■ **Source document**

I agree with the general criticism that 2013’s remakeboot by Fede Alvarez misses that comedy mark and replaces it with the worst excesses of the post-Saw / post-Eli Roth horror cinema. It’s a brutal trip full of gore for gore’s sake that literally reduces the plot of the original film down to a Final Destination-esque “all these people will die horribly one-by-one” formula.

I have a fairly strong fortitude when it comes to these kinds of films–I’m not queasy or avoidant when it comes to blood and gore–but there were moments in this film where I simply had to look away. I don’t know if conjuring these images is a strength necessarily, but Alvarez certainly has the talent for it.

■ **Excerpted data**
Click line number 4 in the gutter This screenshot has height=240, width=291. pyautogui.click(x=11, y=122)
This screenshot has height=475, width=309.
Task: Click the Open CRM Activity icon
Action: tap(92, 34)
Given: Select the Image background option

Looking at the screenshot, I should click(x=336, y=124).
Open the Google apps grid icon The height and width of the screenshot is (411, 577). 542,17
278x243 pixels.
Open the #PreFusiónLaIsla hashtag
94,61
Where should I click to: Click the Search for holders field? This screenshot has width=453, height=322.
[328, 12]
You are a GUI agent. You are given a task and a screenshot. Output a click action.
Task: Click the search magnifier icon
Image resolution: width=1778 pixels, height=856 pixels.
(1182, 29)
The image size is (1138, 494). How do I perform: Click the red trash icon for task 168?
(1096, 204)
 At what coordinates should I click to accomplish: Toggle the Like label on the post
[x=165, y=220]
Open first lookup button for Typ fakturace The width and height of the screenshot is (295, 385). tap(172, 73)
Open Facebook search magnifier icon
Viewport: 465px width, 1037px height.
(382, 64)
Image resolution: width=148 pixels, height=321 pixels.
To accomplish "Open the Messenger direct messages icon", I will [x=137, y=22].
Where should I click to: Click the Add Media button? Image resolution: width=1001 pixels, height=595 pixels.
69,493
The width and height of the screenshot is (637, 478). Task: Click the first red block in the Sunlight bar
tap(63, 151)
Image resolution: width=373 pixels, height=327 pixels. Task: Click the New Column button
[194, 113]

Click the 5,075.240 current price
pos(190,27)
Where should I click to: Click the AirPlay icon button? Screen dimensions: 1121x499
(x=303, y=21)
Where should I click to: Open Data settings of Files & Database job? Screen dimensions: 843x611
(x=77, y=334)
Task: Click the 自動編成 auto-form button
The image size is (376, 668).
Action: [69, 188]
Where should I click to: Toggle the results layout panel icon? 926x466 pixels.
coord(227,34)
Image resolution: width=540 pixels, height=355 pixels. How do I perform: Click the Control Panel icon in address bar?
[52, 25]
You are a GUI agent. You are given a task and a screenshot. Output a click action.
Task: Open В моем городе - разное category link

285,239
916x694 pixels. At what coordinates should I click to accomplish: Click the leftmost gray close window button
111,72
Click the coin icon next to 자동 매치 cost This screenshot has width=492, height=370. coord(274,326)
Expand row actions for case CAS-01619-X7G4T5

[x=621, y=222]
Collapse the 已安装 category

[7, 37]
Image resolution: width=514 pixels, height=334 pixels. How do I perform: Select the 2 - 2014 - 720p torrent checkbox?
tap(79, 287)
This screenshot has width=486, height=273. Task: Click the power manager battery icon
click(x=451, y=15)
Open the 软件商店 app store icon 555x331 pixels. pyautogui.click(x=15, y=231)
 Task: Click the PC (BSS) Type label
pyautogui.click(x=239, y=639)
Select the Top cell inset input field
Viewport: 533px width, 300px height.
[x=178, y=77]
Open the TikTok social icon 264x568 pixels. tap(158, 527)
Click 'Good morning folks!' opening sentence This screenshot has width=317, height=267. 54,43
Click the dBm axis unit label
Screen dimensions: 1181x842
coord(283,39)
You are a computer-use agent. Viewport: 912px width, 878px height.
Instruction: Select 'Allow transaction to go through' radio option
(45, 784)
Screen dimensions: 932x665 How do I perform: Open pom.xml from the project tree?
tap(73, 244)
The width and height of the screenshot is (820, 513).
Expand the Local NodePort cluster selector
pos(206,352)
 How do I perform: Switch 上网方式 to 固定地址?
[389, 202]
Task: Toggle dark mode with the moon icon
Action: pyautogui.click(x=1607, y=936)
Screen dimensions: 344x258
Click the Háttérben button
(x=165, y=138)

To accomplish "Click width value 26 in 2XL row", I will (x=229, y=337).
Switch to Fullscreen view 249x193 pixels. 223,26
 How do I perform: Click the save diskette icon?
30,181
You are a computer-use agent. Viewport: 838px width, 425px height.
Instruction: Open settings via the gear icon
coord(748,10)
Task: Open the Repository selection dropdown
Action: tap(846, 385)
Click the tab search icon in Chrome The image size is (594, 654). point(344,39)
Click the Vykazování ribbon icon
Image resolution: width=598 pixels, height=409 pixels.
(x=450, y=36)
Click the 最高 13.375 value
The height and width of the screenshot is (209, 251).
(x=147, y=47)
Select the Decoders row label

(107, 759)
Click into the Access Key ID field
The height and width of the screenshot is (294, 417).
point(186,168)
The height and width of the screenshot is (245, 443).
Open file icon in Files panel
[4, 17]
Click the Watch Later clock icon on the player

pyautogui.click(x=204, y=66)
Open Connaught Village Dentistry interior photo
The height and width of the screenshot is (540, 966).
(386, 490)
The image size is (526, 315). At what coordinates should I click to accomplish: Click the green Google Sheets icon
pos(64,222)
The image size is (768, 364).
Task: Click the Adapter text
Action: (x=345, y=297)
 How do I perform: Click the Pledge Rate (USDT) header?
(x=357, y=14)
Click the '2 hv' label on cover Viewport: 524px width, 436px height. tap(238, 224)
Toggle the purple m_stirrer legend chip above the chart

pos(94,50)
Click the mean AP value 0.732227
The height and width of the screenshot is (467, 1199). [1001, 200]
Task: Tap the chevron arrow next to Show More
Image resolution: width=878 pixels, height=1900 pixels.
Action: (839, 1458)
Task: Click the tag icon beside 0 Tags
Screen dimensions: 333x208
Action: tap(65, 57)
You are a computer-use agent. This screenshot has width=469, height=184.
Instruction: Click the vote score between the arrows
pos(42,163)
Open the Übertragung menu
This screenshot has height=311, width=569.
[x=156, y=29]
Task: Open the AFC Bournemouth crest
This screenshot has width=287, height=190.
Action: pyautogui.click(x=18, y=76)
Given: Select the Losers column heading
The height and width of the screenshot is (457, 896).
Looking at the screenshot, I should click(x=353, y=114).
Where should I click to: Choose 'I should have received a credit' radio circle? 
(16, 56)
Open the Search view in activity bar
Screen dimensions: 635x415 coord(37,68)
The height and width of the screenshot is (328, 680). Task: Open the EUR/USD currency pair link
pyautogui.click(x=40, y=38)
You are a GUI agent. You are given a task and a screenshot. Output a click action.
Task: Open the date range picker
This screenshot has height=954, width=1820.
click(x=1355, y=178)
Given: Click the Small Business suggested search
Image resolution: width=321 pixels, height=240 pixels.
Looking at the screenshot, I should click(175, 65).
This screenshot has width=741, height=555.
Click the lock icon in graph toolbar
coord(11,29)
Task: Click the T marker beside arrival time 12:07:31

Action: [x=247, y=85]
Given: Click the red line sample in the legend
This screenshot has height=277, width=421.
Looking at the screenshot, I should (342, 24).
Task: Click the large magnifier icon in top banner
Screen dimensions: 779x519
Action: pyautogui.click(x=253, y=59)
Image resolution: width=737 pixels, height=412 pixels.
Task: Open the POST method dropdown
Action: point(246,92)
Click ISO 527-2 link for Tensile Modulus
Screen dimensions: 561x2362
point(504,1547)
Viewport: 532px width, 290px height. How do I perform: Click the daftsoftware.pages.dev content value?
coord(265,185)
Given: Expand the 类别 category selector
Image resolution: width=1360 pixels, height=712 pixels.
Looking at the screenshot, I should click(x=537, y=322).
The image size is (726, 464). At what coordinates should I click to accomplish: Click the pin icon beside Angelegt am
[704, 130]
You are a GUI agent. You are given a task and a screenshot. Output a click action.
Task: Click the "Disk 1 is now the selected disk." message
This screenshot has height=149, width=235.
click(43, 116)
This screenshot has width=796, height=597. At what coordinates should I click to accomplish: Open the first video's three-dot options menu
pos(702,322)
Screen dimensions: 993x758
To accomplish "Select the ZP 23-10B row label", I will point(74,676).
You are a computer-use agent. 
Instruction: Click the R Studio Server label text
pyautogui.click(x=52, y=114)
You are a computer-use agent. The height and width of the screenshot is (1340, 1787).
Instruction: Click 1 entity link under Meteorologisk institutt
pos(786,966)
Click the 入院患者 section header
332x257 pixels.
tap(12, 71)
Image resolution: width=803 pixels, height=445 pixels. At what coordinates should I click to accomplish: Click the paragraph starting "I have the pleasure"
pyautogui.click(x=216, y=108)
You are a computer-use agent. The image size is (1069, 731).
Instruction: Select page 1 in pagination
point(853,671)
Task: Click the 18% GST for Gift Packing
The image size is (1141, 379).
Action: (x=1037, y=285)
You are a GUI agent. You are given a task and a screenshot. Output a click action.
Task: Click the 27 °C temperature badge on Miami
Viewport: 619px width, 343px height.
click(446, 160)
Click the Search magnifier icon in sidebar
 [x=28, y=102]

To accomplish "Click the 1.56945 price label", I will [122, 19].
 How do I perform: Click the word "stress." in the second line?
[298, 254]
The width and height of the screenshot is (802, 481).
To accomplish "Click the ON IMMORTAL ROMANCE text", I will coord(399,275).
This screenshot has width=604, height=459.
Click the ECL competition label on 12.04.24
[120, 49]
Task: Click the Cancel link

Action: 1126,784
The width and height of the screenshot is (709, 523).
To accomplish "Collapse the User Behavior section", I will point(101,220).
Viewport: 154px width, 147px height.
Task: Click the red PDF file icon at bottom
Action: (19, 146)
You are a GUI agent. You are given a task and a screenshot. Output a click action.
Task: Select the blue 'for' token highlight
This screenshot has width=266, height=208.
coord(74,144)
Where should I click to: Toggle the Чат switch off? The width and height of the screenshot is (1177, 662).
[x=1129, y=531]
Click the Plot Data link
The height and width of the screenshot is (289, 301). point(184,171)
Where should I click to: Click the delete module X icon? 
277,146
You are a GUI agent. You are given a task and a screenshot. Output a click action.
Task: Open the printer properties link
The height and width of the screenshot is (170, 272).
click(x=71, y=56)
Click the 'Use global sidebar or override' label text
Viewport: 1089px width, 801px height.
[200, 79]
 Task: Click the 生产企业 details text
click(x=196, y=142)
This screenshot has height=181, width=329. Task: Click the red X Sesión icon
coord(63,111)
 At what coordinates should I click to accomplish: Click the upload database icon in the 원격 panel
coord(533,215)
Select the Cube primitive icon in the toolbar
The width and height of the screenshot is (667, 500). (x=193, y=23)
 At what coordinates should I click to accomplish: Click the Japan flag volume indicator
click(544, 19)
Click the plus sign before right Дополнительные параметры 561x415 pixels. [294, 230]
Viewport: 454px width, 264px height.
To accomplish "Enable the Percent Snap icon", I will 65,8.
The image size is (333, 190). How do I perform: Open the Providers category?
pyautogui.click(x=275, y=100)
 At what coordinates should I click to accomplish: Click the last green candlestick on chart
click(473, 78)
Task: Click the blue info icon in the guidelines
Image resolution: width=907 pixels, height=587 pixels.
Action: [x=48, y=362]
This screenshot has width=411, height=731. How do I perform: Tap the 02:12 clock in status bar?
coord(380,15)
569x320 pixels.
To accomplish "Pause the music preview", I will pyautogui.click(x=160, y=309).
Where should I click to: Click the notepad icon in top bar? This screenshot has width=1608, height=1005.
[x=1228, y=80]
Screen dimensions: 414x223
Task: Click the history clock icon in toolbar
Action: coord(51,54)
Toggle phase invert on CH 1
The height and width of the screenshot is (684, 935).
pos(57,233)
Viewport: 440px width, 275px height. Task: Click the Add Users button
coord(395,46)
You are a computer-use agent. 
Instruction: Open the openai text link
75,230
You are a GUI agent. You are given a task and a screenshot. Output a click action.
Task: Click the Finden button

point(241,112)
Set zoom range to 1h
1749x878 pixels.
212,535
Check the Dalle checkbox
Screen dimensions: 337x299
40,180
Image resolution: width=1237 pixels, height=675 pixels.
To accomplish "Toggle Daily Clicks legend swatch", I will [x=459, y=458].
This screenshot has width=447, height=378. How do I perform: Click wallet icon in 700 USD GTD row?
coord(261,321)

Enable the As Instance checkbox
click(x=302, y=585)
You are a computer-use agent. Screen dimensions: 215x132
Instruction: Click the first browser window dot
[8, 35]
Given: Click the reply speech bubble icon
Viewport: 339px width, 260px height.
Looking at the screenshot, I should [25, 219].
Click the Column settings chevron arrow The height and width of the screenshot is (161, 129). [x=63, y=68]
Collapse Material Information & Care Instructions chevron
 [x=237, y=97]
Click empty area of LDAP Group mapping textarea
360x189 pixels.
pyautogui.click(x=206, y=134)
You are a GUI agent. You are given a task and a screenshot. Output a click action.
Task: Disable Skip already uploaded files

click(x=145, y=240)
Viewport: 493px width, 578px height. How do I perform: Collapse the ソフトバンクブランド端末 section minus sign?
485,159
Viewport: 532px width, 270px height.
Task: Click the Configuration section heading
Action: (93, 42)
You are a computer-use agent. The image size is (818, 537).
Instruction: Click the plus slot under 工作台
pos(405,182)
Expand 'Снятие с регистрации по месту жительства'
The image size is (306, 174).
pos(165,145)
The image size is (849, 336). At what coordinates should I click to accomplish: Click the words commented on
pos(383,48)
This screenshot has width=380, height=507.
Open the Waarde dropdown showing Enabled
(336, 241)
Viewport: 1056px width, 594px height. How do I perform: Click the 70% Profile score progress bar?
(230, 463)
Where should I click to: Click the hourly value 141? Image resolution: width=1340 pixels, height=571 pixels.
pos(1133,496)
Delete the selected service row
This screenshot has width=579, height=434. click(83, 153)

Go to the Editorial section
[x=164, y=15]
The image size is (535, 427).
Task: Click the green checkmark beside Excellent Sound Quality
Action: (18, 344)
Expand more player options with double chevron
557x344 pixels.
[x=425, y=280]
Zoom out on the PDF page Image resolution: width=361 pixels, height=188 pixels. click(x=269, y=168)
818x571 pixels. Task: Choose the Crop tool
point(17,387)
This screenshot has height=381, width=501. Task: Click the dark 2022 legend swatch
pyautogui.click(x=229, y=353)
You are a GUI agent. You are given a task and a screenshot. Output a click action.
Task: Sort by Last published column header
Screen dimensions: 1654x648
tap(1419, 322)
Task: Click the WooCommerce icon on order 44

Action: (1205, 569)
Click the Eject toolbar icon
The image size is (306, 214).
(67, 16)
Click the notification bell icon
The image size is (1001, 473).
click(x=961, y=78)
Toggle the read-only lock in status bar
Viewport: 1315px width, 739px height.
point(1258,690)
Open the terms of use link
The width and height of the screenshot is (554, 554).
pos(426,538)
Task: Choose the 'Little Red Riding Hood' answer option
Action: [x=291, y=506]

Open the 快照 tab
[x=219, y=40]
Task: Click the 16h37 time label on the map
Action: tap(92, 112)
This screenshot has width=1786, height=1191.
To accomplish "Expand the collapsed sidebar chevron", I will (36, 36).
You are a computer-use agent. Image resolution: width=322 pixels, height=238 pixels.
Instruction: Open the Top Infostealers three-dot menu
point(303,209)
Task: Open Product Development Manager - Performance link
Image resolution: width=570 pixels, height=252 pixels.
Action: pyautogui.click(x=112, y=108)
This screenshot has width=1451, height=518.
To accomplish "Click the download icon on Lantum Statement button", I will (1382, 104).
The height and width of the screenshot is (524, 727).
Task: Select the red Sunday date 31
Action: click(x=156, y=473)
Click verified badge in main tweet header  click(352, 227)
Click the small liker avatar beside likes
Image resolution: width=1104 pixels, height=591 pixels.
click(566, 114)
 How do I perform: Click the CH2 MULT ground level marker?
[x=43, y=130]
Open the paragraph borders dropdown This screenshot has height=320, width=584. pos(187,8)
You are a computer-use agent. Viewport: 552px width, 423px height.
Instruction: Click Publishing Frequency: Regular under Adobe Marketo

■ **Requirement**
Retype the review passage on the 2013 horror remake word for word.

■ **Written solution**
I agree with the general criticism that 2013’s remakeboot by Fede Alvarez misses that comedy mark and replaces it with the worst excesses of the post-Saw / post-Eli Roth horror cinema. It’s a brutal trip full of gore for gore’s sake that literally reduces the plot of the original film down to a Final Destination-esque “all these people will die horribly one-by-one” formula.

I have a fairly strong fortitude when it comes to these kinds of films–I’m not queasy or avoidant when it comes to blood and gore–but there were moments in this film where I simply had to look away. I don’t know if conjuring these images is a strength necessarily, but Alvarez certainly has the talent for it.